Donc pour un ancien souvenir de notre mémoire à long terme, l'hippocampe n'est plus nécessaire.*
Pour les personnes voulant en savoir un peu plus :
Au-dessus nous évoquions « de multiples passages dans l'hippocampe ». Cela correspond en réalité au célèbre circuit de Papez. C'est un ensemble de connections qui relient les structures limbiques entre elles.
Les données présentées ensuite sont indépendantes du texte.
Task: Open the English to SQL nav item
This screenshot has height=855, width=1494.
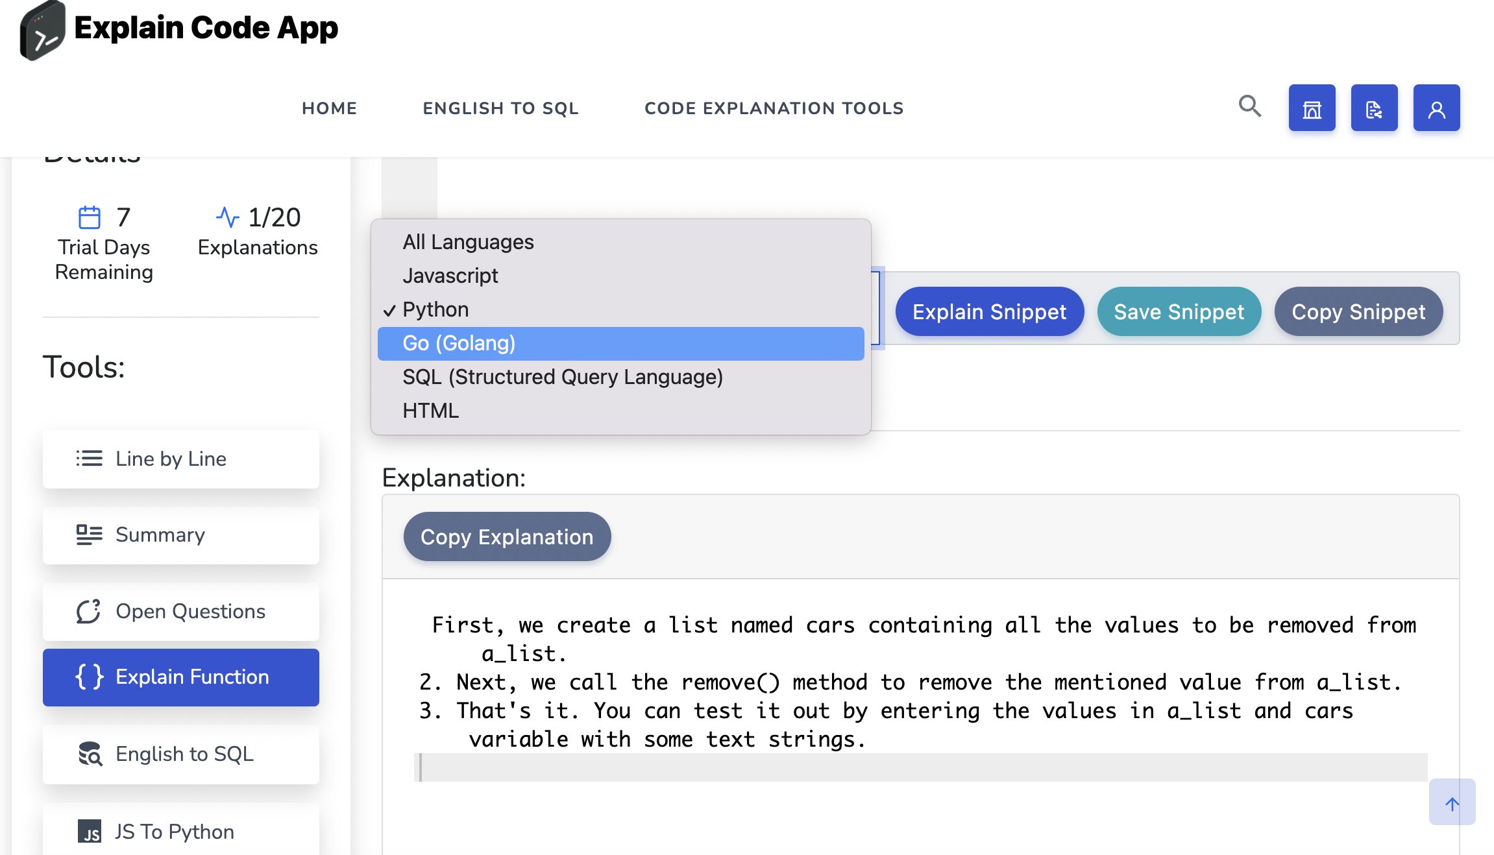Action: (x=500, y=108)
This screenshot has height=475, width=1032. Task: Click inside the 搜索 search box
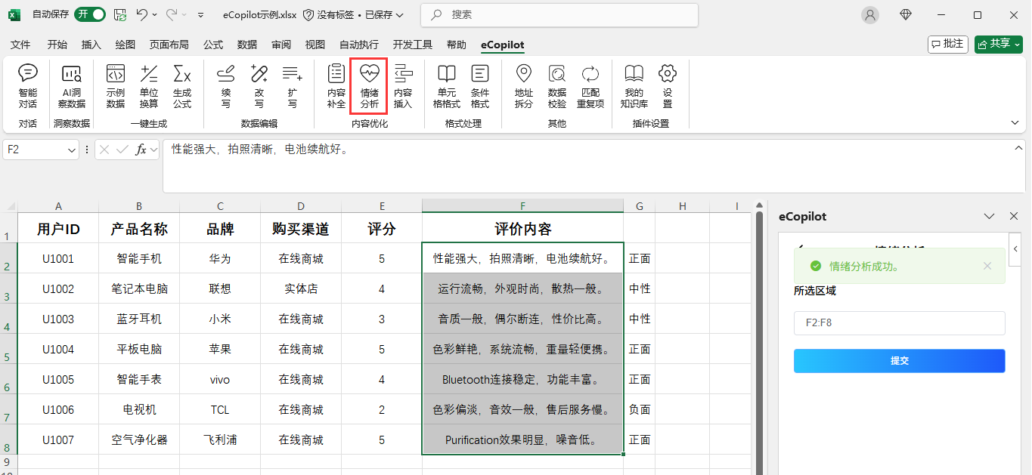click(x=559, y=14)
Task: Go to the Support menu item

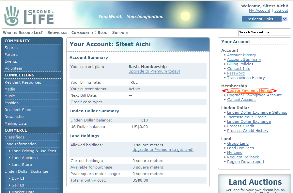Action: point(120,33)
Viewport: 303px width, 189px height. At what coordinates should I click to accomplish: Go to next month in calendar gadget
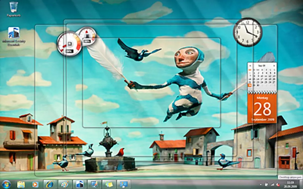274,65
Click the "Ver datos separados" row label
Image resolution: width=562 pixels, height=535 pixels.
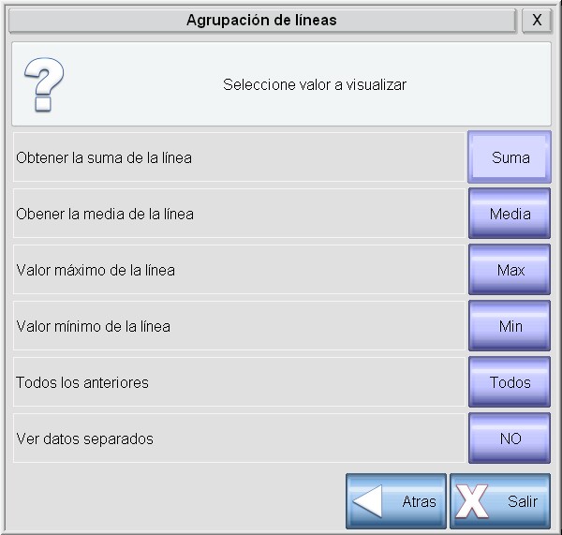84,438
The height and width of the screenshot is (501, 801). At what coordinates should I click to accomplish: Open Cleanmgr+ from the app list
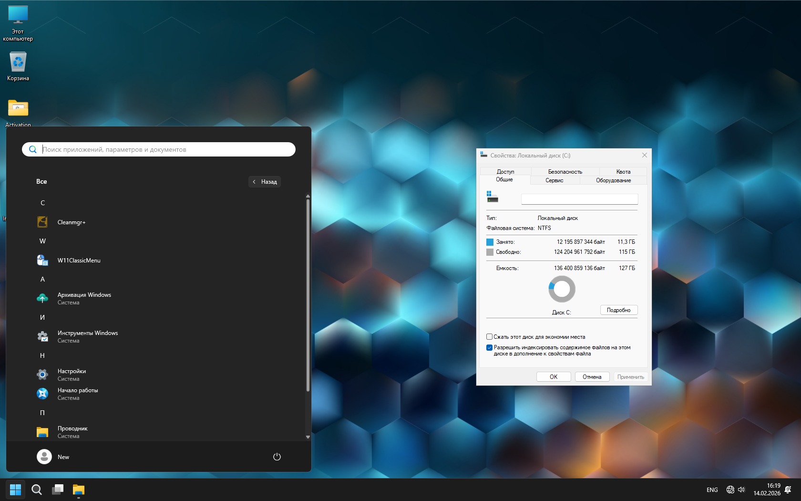click(x=72, y=222)
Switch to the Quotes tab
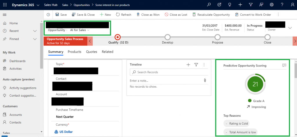Viewport: 297px width, 137px height. (91, 52)
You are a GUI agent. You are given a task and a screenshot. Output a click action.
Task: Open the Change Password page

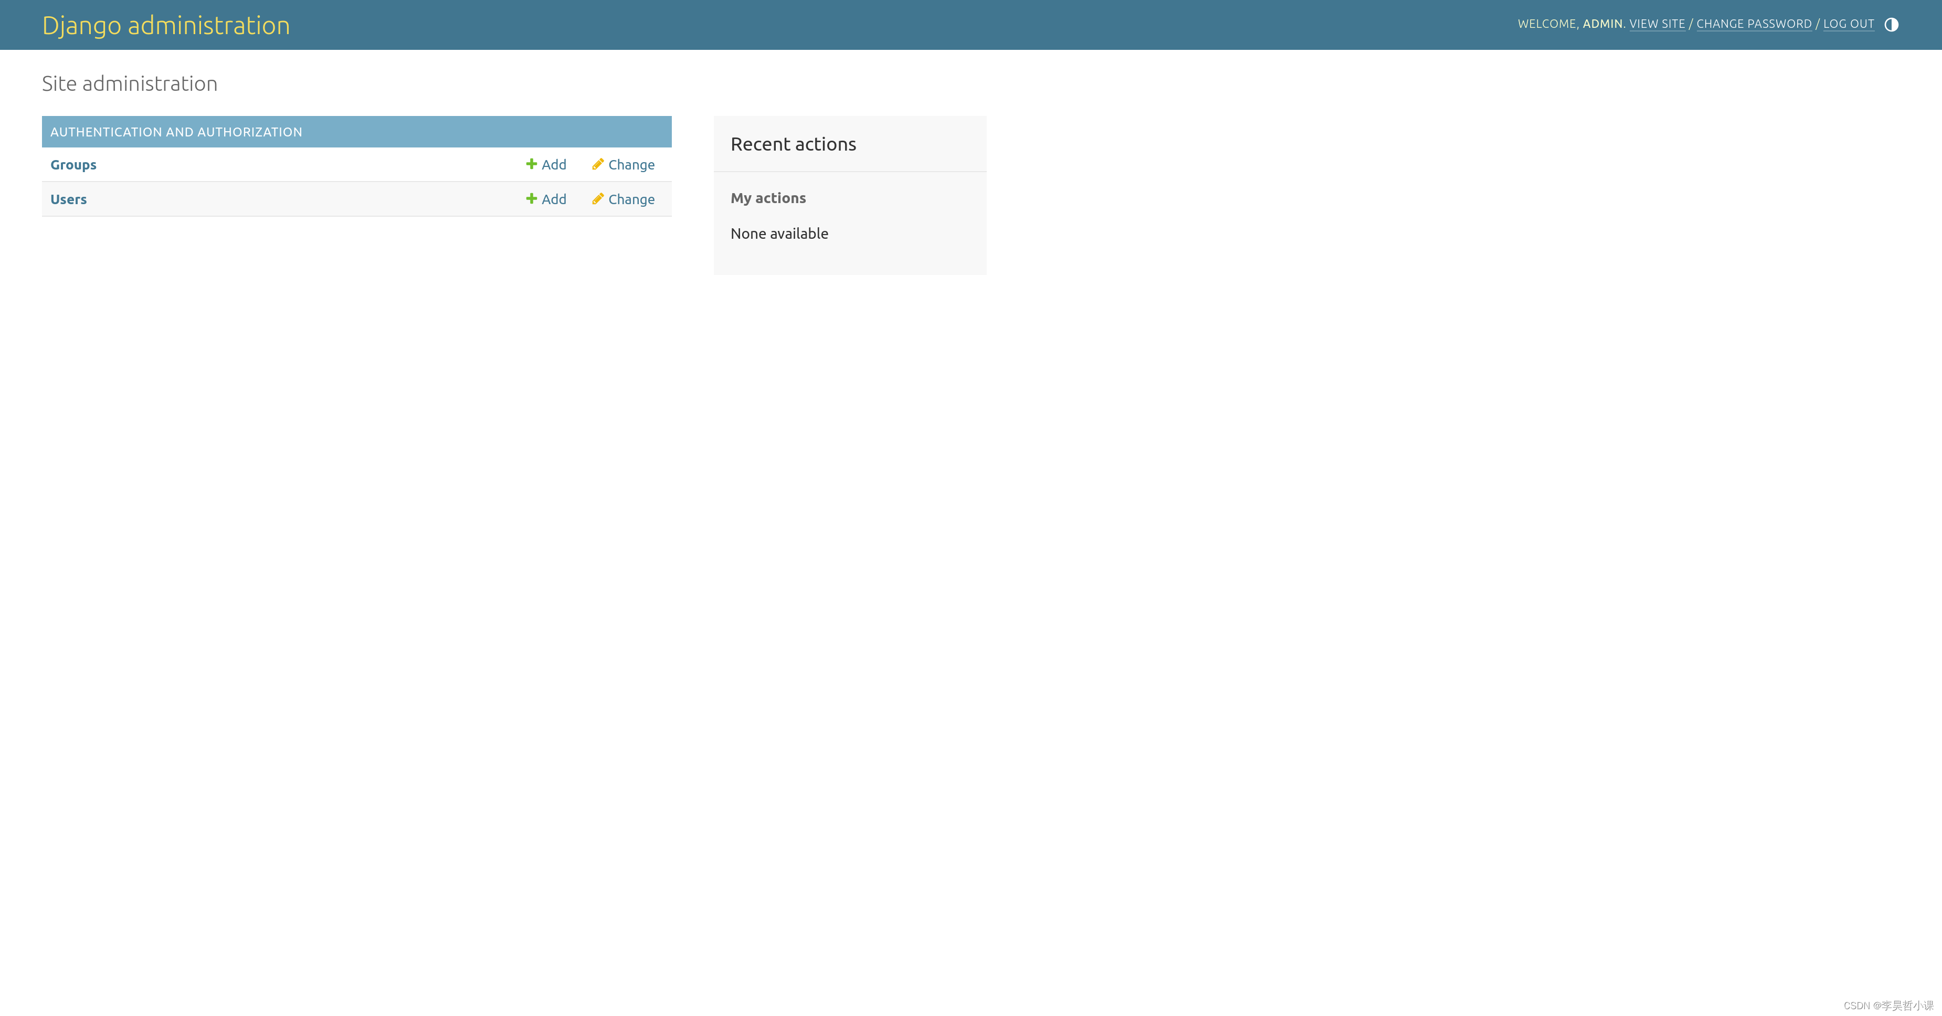(1754, 24)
Le schéma ci-dessous montre comment l'information y transite successivement de l'hippocampe aux corps mamillaires de l'hypothalamus, au noyau antérieur du thalamus, au cortex cingulaire, jusqu’au cortex entorhinal pour revenir finalement à l'hippocampe
Illustration du "circuit de Papez"
Maintenant que nous avons vu les acteurs du passage de la mémoire à court terme à la mémoire à long terme. Nous pouvons étudier les régions actives lors de l'utilisation de cette dernière.
Des acteurs différents pour chaque type d'information (liste non exhaustive) :
- Les connaissances générales de la mémoire sémantique, n'utilise que le cortex frontal et le cortex temporal et non pas l'hippocampe (car nous faisons l'hypothèse que ces connaissances sont anciennes et que le processus expliqué au-dessus est intervenu).
- Notre mémoire procédurale, celle du " savoir faire " comme aller à bicyclette par exemple, ne solliciterai pas du tout l'hippocampe. Elle serait plutôt associée à des modifications dans le cervelet, les ganglions de la base et le cortex moteur, des régions justement impliquées dans le contrôle de la motricité. Cela explique que la mémoire procédurale ne soit pas touchée par l'amnésie liée aux lésions de l'hippocampe
- Notre mémoire spatiale demeure dépendante intégralement de l'hippocampe car celui-ci aurait la capacité de recréer une carte mentale de l'espace, grâce à certaines cellules dites ''cellules de lieu''
- Notre mémoire émotive, qui est utilisée pour les souvenirs personnels très intenses utilise l'hippocampe et une autre structure du système limbique : l'amygdale. C'est une région déjà connue pour gérer nos réactions de peur.